Sry for my English, it is my second language...:)
 
They only have aggressive under korinna.

And while it's true that they don't have to focus on food. The flipside is that they CAN'T focus on food. Other civs can plonk down a city beside clams/fish/pigs etc, and have it at size 10 within 50 turns. Scions would be lucky to get size 4 in that time. And awakened have to be allocated between cities. Scions are near impossible to expand rapidly with

And if you're worried about warrior rushes, try looking at the Hippus first. Warcry makes them the undisputed number 1 warrior rush civ. And the Clan of Embers are close behind with their double unit production after Masonry.
 
They are the best civ for an early warrior spam with their production and aggressive trait.

The Centeni have the Unreliable promotion that gives them a combat penalty, one offset for a turn if you give them some gold. I suggest increasing the penalty from "Unreliable" for discouraging warrior spam/rush.

Awakened shouldn't be able to build a new city. This will prevent so early expansion without wasting a single hammer into building it.

What difficulty level are you playing at? Are you getting lots (too many?) of Awakened by building or from free "spawns"?

I ask because I think people generally have trouble expanding, but Awakened spawn frequency and hammer cost are both heavily influenced by difficulty level. The hammer cost adjustment follows the standard difficulty adjustment formula, but the spawning adjustment doesn't.

Another thing to keep in mind is that Scions are more heavily influenced by starting position than most civs. A lucky start can be a huge boost. (I'm tempted to change the Flavorstart code to make hills-plains starts less likely.)
 
I think unreliable is fine, and balances perfectly.

Making flavourstart put them in disadvantageous situations is silly, I'd advise against that too. most civs have their own preferred habitat, and moving them out of that because it's overly advantageous is a bad idea, I think. I'd rather see them get extra commerce from grasslands to make up for the lack of hammers.
 
Making flavourstart put them in disadvantageous situations is silly, I'd advise against that too. most civs have their own preferred habitat, and moving them out of that because it's overly advantageous is a bad idea, I think.

Most civs have some good reason for being in their own preferred habitat other than hammer or food count. Hills/plains isn't really a "preferred" habitat for the Scions - it is simply the most advantageous. If anything they'd prefer the standard temperate river valley most human civs like. (There's nothing . . . absolutely nothing . . . half so much worth doing as simply messing around in boats.)

Given the lack of "Lore" to the hills/plains start, it's like weighing them toward Gold or Iron just because they're desirable. Weighing them toward a less advantageous position would only be as silly as the exiting weights, or adding in a weighting toward Gold: It's purely an issue of game-balance.

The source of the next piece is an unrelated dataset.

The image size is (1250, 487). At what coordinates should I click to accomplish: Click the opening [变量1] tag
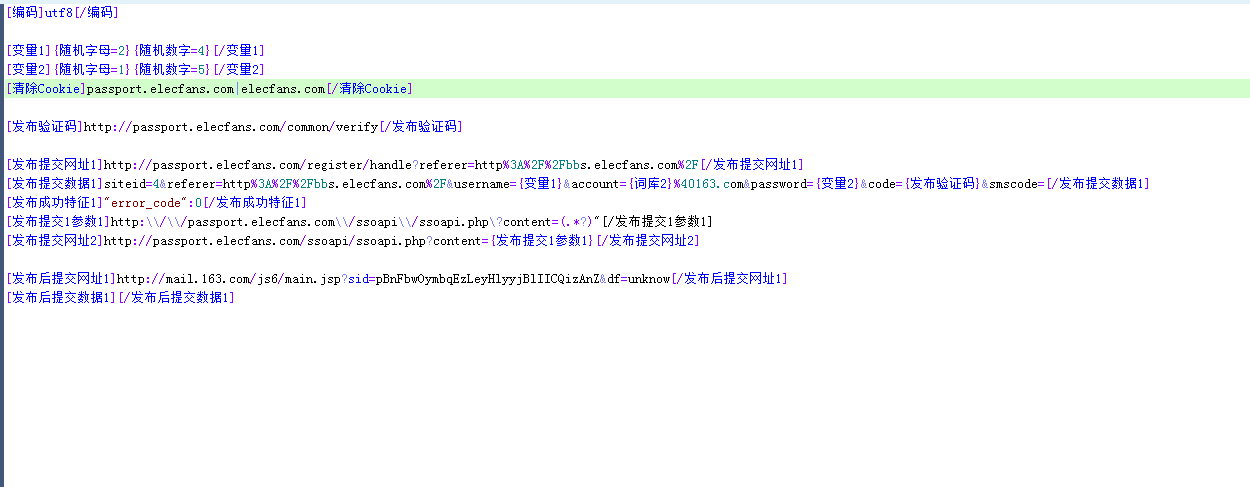click(28, 50)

If they've got too much of an advantage in hills/plains "loosening" the Flavorstart code could only be a good thing.

I'd rather see them get extra commerce from grasslands to make up for the lack of hammers.

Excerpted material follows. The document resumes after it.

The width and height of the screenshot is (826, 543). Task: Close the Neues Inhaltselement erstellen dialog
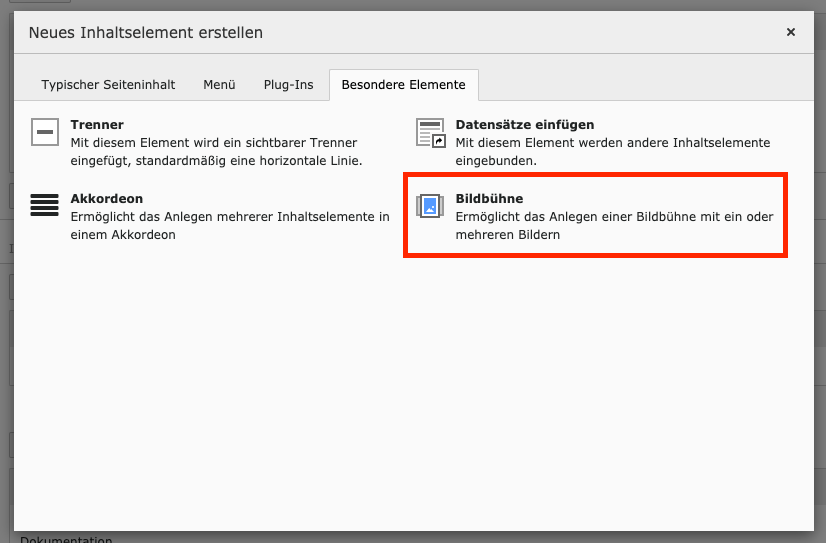pyautogui.click(x=790, y=33)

... and that could only be a bad thing. I don't think the solution to fixing a too-great advantage in one area is to give an additional advantage in another.
 
I've never seen the scions do any better than average in AI hands. Compared to world spanning balseraph, ljosalfar, calabim, dural, and malakim empires, that happen rather frequently

I don't think they need any nerfing.. Early game, you're limited growing one population somewhere in your empire, on average once every 10 turns. A city placed next to food resources can easily grow in less than that, and quite importantly, other civs can grow all their cities at the same time. Scions have to allocate each awakened
 
I've never seen the scions do any better than average in AI hands.

Human hands are the problem. Ancient Chants - Mysticism (God King,Elder House to get a scientist for an early Academy - Mining - RoK...this path is so strong for them, that no one can catch up.
 
I'm not seeing how that path makes the scions do so much better than anyone else who adopts it. they still have the severely limited population that most others don't/
 
As you said, other civs can sometimes have bigger city than scions, if they work some food resource. Scions are working only production/commerce..so they are more productive, because they don't need to focus on food. It's terrifying, that they could set up 2nd city around turn 30-40. Lack of population? With the research path I described above, they will tech like crazy and could easily raze few cities for ppl. I usually start near hills/plains, that is like a god mode for them.
 
Most civs have some good reason for being in their own preferred habitat other than hammer or food count. Hills/plains isn't really a "preferred" habitat for the Scions - it is simply the most advantageous. If anything they'd prefer the standard temperate river valley most human civs like. (There's nothing . . . absolutely nothing . . . half so much worth doing as simply messing around in boats.)

I'd like to take this opportunity to repeat a suggestion from a few months ago:

Give Scions civ specific yields for terrain, so that they don't care about the base terrain.

Either give all terrains a hammer or remove the hammer from plains. Snow, sand or little green plants... why would undead care?

Heck, include coast and ocean in that. Undead are excellent freedivers.
 
Honestly? The Scions are really, really good in the early game, so much so I find myself looking for random stuff to build instead of troops (honestly, even a nothing option would be good.)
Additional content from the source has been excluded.